La soirée était douce pour une fin de novembre et de longs nuages roses s'effrangeaient au-dessus de Brooklyn. Il était près de cinq heures lorsque Carole Courvoisier parvint à l'angle de Mercer Street et de la 8e Rue. Une clochette pendue à la porte du coffee shop fit lever quelques têtes qui retournèrent aussitôt à leurs romans ou leurs ordinateurs portables. Carole retira son bonnet de laine et parcourut la salle du regard en quête d'une dame blonde lisant le journal. Elle aperçut Betty Glattner dans un fauteuil de cuir, vers la fenêtre.
«Mais pas du tout, je viens d'arriver», fit l'Américaine en reposant le New York Times sur une table basse. (La Floride recomptait pour la quatrième fois ses bulletins électoraux.) Carole sortit un calepin de son sac à dos et s'installa face à l'ancienne étudiante de Camille Duval. Elle l'avait retrouvée grâce à une liste de promotions de l'université qui avait accueilli l'écrivain tombé en disgrâce dans son pays natal.
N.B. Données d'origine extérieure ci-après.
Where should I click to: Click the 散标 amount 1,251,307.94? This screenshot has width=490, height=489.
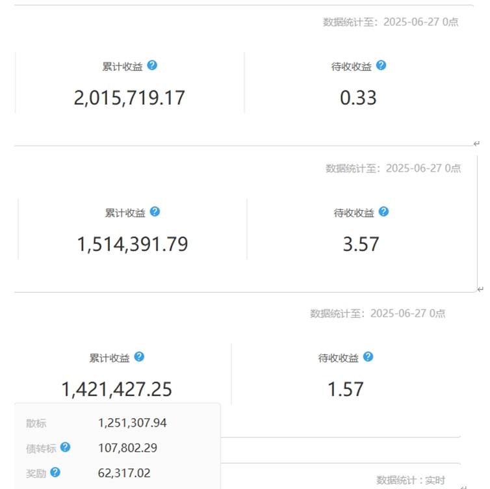(x=133, y=423)
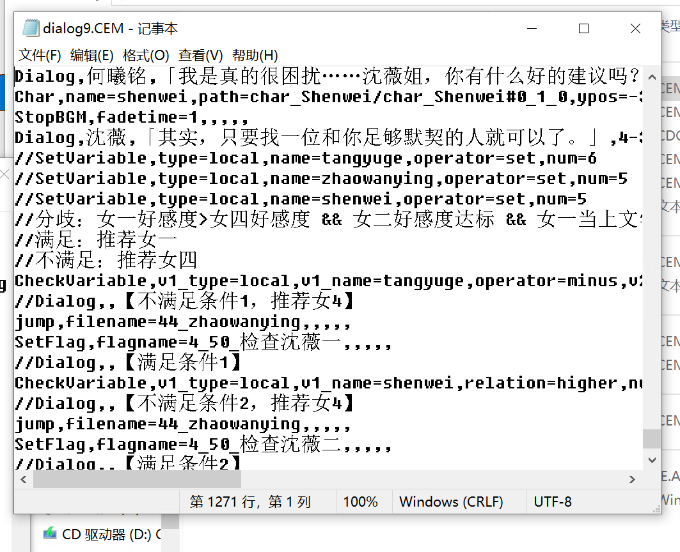Open the 格式(O) menu
Viewport: 680px width, 552px height.
pos(146,55)
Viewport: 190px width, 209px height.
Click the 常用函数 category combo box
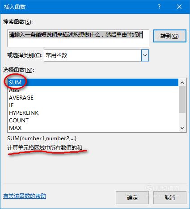click(x=96, y=55)

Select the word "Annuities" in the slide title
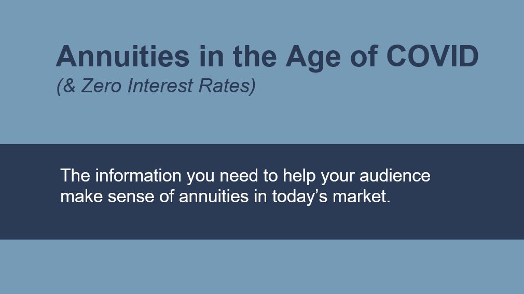pyautogui.click(x=122, y=56)
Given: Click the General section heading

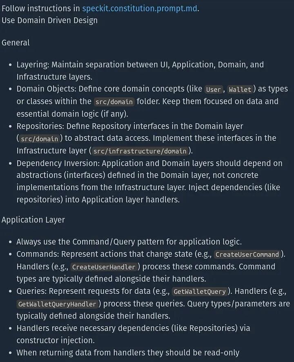Looking at the screenshot, I should (16, 43).
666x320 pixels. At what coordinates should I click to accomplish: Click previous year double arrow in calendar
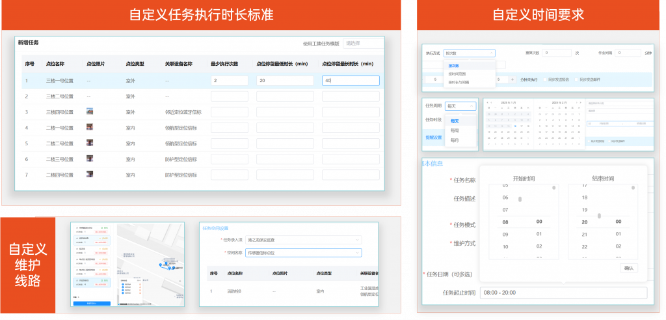(488, 102)
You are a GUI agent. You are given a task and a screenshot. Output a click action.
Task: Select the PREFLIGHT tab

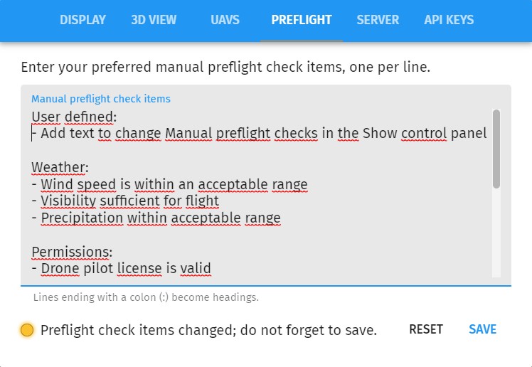(x=302, y=20)
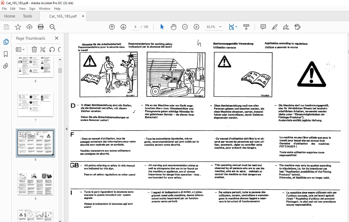Switch to the Tools tab
The width and height of the screenshot is (349, 222).
pos(27,16)
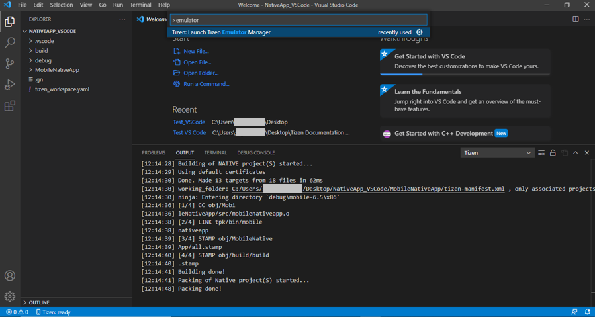Image resolution: width=595 pixels, height=317 pixels.
Task: Click the command palette input field
Action: coord(298,20)
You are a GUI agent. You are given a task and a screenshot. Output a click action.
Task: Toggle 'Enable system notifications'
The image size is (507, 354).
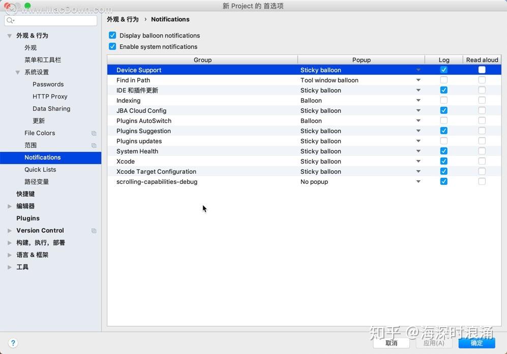coord(112,47)
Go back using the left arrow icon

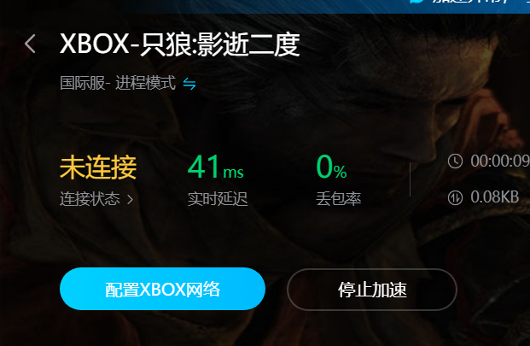point(30,44)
La pêche s'était révélée ardue: plus de quarante ans avaient passé, les femmes avaient changé de nom, d'autres - des Robert Wilson, des John Brown - partageaient le leur avec plusieurs centaines d'abonnés, dont la plupart raccrochaient au nez de la chercheuse avant la fin de sa première phrase. Il y eut de faux espoirs: un certain George, domicilié à Chicago, prétendait se souvenir de Camille Duval, qu'il confondait cependant de toute évidence avec un autre professeur. Un dentiste du New Jersey jurait quant à lui avoir été proche du grand écrivain, mais n'en dirait plus que dans l'intimité de sa villa, où il invitait son interlocutrice à le rejoindre le soir même. Ce fut elle qui, cette fois, raccrocha.
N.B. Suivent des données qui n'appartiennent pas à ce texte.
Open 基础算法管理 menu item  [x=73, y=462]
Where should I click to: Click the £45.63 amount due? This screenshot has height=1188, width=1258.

Seule Elizabeth Glattner s'était montrée crédible et prête à coopérer. Elle était venue en taxi de l'Upper East Side. D'après les calculs de Carole, elle devait avoir soixante-huit ou soixante-neuf ans, âge que démentaient des joues absolument lisses et des cheveux blonds réunis en queue-de-cheval. Elle parlait un français irréprochable et se réjouissait visiblement de causer de «Camille», qui avait dirigé son mémoire sur Racine dans les années cinquante. Mais surtout, Betty Glattner était enchantée de se retrouver mêlée de si près à l'affaire Duval.
Ce grand dossier des études littéraires n'en finissait plus de tourmenter amateurs et spécialistes. Des carrières entières s'étaient faites (et défaites) autour de ce que l'on appelait, selon les écoles et les époques, l«énigme», la «rupture» ou la «schize» duvalienne. Car non seulement cet auteur prolifique n'avait pas publié une ligne entre 1951 et 1963, mais il était revenu autre de ce silence, doté d'une voix et de pouvoirs poétiques qu'on s'accordait à trouver bien supérieurs à ceux du «premier Duval», dont les romans, si scandaleux fussent-ils, reprenaient toutes les ficelles du réalisme. Le «second Duval», au contraire, le Duval de l'exil, du Grand Nord américain, souvent comparé à Joyce ou à Faulkner, nous avait laissé quelques-uns des plus beaux textes en prose du siècle qui venait de s'achever: L'Attente, Midi revient, et le magistral Palliante, surtout, salué par Claude Simon comme le «pur roman».